Voi avete gli orologi…
La crisi attuale non riguarda solo la sfera economica, ma l’universo delle rappresentazioni culturali e sociali, che ci hanno accompagnato dal secondo dopoguerra ad oggi. Si stanno sedimentando silenziosamente profonde fratture intergenerazionali fra anziani, adulti e giovani. Non solo differenze di linguaggi, di pensieri, di emozioni, di comportamenti, ma soprattutto una diversa percezione della temporalità che rende più complicata la condivisione di categorie quali “passato”, “presente”, “futuro” e svuota di significato parole come “memoria”, “azione”, “progetto”. Avere allungato la durata media della vita senza aver modificato contemporaneamente la concezione dell’esistenza non ne sta migliorando la qualità complessiva. E non se ne esce solo riducendo il debito pubblico o tentando di aumentare il PIL. Di fronte ad un crescente “individualismo di massa” non ci sono risorse che bastano. Essendo la nostra – come dice Rampini – una ‘generazione privilegiata’, forse qualche responsabilità in più dovremmo prendercela: ma in che direzione?
“Siamo nati nell’ultima Età dell’Oro, quel periodo (1945-1965) che coincise con un boom economico in tutto l’Occidente ed ebbe un effetto collaterale forse perfino più importante: l’esplosione delle nascite. Come se non bastasse, poi, lo straordinario allungamento della speranza di vita ci ha resi una delle generazioni più longeve. E di questa nostra inusitata sopravvivenza si parla quasi come di una sciagura annunciata, un disastro al rallentatore. Ma un evento individualmente così positivo – vivere di più – può trasformarsi in una calamità? Noi, noi ‘baby boomer’ siamo un’enorme risorsa anche adesso che diventiamo ‘pantere grigie’.
La sfida… è quella di inventarci una nuova vita e un nuovo ruolo, per i prossimi venti o trent’anni.
Di rivoluzioni ne abbiamo già vissute tante. La nostra generazione ‘larga’ va da quelli che hanno fatto il Sessantotto a quelli che finivano l’università quando cadde il Muro di Berlino.

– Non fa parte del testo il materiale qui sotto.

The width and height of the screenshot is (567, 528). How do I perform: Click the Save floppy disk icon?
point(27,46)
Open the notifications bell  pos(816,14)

Protagonisti della prima società dei consumi e della prima era postindustriale, siamo stati la prima generazione antiautoritaria: individualisti di massa. Mai, fino ad allora, simili sconvolgimenti avevano investito la famiglia, il sesso, la religione. Abbiamo vissuto nel cuore della prima vera globalizzazione e abbracciato tutte le ondate delle innovazioni tecnologiche; siamo stati noi a sposare una musica ‘generazionale’ e a inventare la gioventù come categoria politica.
E’ per questo che ci rifiutiamo di invecchiare.

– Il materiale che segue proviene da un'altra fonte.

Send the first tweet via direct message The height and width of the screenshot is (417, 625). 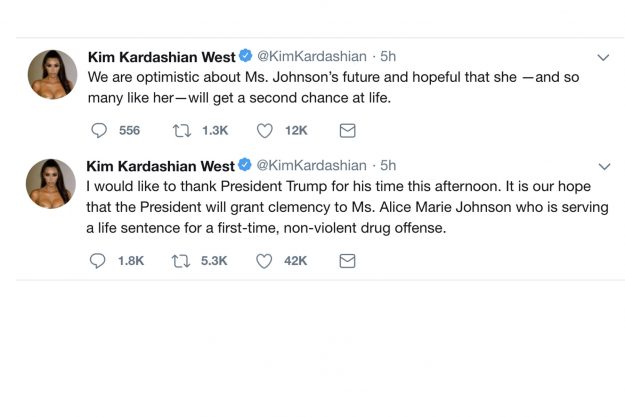point(347,130)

Ed è per questo che ci sentiamo i più adatti a ridefinire anche le fasi successive. E’ nostra la nuova età adulta, che si sta creando un varco, e diventerà un nuovo capitolo della vita di ciascuno. Da spendere sui luoghi di lavoro o nel volontariato, in famiglia o nell’esplorazione di terre lontane: con la possibilità di trasmettere un bagaglio di esperienze.
Abbiamo ancora un lungo futuro da scrivere. Anzi: da digitare, magari sulla tastiera di un Ipad. I Rolling Stones cantavano ‘Time is on my side’, il tempo è dalla mia parte, quando avevano vent’anni. E cantano ancora.
Un antico proverbio afgano dice: ‘Voi avete gli orologi, noi abbiamo il tempo’, un motto contro la frenesia occidentale. Qualche capello bianco insegnerà anche a noi a ridurre la velocità e a investire nella saggezza. La prossima puntata sta per iniziare” (Federico Rampini, Voia avete gli orologi, noi abbiamo il tempo, Mondadori, Milano 2012).